9780316013338_p0_v1_s260x420Only, meanwhile, Stephen Hawking and others had fixated on black holes, those marvelous, one way tunnels that may... possibly... emerge in a completely new cosmic “context” -- possibly even triggering new episodes of creation and universal inflation. And, if so, according to Lee Smolin, there may be vast cycles of “evolution” as mother universes use black holes as the eggs to parent new daughter universes whose genetic code it, in effect, the detailed set of physical parameters and laws and “gosh numbers” that get passed down the line, mutating slightly and experiencing “selection” in favor of maximum reproductive success, in probably the most mind-boggling concept of our age.

Meanwhile, OTHERS have been speculating that all of this is way, way premature. I was shocked, shocked, to learn recently that the SHAPE of the cosmos is still considered debatable, despite signs of endless expansion, and that some astronomers have re-discovered and legitimized the old notion that the “actual universe” is flat and infinite! In other words, the “Universe:” that we see may have come from a bang 13 billion years ago. but that happened in one small patch of a vastly wider expanse of already-existing spacetime that could contain vast numbers of such firecracker creations at the same time, outside of our light-cone of perception.

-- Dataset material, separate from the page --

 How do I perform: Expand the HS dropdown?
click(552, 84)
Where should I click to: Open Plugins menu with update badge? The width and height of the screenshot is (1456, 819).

In other words, some are now saying that the Big Bang was really an explosion!”

An actual, honest-to-God explosion, taking place INSIDE a much vaster context, a truly immense “macro-universe” that is made of real distance, and boggling amounts of real space. Really? But... but... but didn’t you cosmologists yatter at us for generations about how naive that view was? How the bang was a sudden and impressive expansion of “metric” but did not explode “into” anything because it contained everything, period?

This new/old/rediscovered notion, which actually is easier to envision than the standard model of the last 50 years (a Big Bang that consists of expansion without any pre-existing setting to expand into) now seems completely boggling, simply because I thought all the big-domes had already declared it completely excluded. With many a snort of disdain.

Only now guys are talking seriously about a “meta” universe in flat space that is as much bigger than our measly teeny 13 billion light year “universe” as than universe is bigger than the solar system!

Confused yet?

TimeRebornOkay, NOW go back to the top and re-read the news article. That dark energy might drive accelerating expansion until it the metagalaxy breaks apart, then dark energy diffusion allows many long-delayed collapses, which trigger new black holes... new “bounce” creations...

Um, is this in the context-free standard Big Bang? The dimensionally separated “new universe” variation of the standard model preached by Hawking and Smolin? Or in the new/old/restored notion of a vast-flat mega context cosmos? I guess this dissipate-breakup-collapse-bounce idea could happen in any of the three!

Oh, wow, the Big Guy is really laughing now, I betcha. Smartass modernist humans.

Still, we are apprentices. Sniffing. Trying. Gotta make Him proud.